Help on defining function for ODE solver

Newbie here. I am trying to write ODE function with vector calculation in it. And I started with very basic examples. I tried one with expression definition and another with function definition. What puzzles me is that they show different outputs. The function definition won’t show any change of output. I am attaching the code and results below.

Thanks in advance!
Wenzhe

using DifferentialEquations

function g!(dx,x,p,t)
A = p
dx = A*x
return dx
end

A=rand(2,2)
u=rand(2,1)
g(x,p,t)=A*x

prob=ODEProblem(g,u,(0.0,10.0),A)
sol=solve(prob)
println(sol)

prob=ODEProblem(g!,u,(0.0,10.0),A)
sol1=solve(prob)
println(sol1)

Interpolation: Automatic order switching interpolation
t: [0.0, 0.08492876287055985, 0.2632053877829872, 0.4919846968605104, 0.7721098086852171, 1.1031553910836651, 1.4829484225702116, 1.9084842676628948, 2.3761019883528935, 2.8818659161037585, 3.421794538745908, 3.9920109522139495, 4.588871868243653, 5.209011997880401, 5.849382858303235, 6.507234484776225, 7.180174894155538, 7.866060691297262, 8.563041192451601, 9.269505209830445, 9.984062996135261, 10.0]
u: [[0.8361627424041629; 0.993017552066968], [0.9472638967939113; 1.1317511689403286], [1.2321309385945562; 1.4877445910570049], [1.7294965772234105; 2.1098827839335264], [2.624588873507298; 3.2304929303957604], [4.304689172194103; 5.335381705725871], [7.606080961094069; 9.473643810771797], [14.41076700026382; 18.006252708395813], [29.108715532142092; 36.44048598309004], [62.30095382851463; 78.07554925349324], [140.4172088030801; 176.0681524042761], [331.2930799027888; 415.51972984293917], [813.6860331122462; 1020.686041610875], [2069.8356283051935; 2596.548930391782], [5428.089957953568; 6809.555143923475], [14614.634122998978; 18334.299617345787], [40252.47734924911; 50497.620521076715], [113046.93821852087; 141820.12961063726], [322831.7508407441; 405000.5566720919], [935172.0435733753; 1.1731971853211848e6], [2.7421810613658247e6; 3.4401364540926614e6], [2.808777742759984e6; 3.523683703285686e6]]
retcode: Success
Interpolation: Automatic order switching interpolation
t: [0.0, 1.0e-6, 1.1e-5, 0.00011099999999999999, 0.0011109999999999998, 0.011110999999999996, 0.11111099999999996, 1.1111109999999995, 10.0]
u: [[0.8361627424041629; 0.993017552066968], [0.8361627424041629; 0.993017552066968], [0.8361627424041629; 0.993017552066968], [0.8361627424041629; 0.993017552066968], [0.8361627424041629; 0.993017552066968], [0.8361627424041629; 0.993017552066968], [0.8361627424041629; 0.993017552066968], [0.8361627424041629; 0.993017552066968], [0.8361627424041629; 0.993017552066968]]

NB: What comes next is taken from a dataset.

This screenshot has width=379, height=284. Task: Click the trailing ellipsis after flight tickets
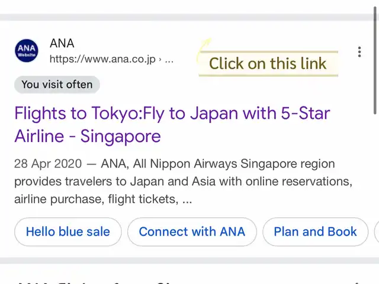point(187,199)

This one is supposed to be a mutating function, so instead of creating a new vector it needs to modify dx, i.e.:

function g!(dx,x,p,t)
  A = p
  mul!(dx,A,x)
  return nothing
end

or the easier (but slower) way:

function g!(dx,x,p,t)
  A = p
  dx .= A*x
  return nothing
end

Notice how it can work when returning nothing: the output is ignored in the mutating form.

Your suggestion works! Thank you very much!

The key thing seems to be changing dx = Ax to dx.=Ax. Could you educate me a little bit about the difference between the two? Does the first one created a new variable?

Thanks

This tutorial probably will help in multiple ways: Optimizing DiffEq Code . It describes the in-place usage and how to write non-allocating code, and demonstrates mutation and .= as part of that.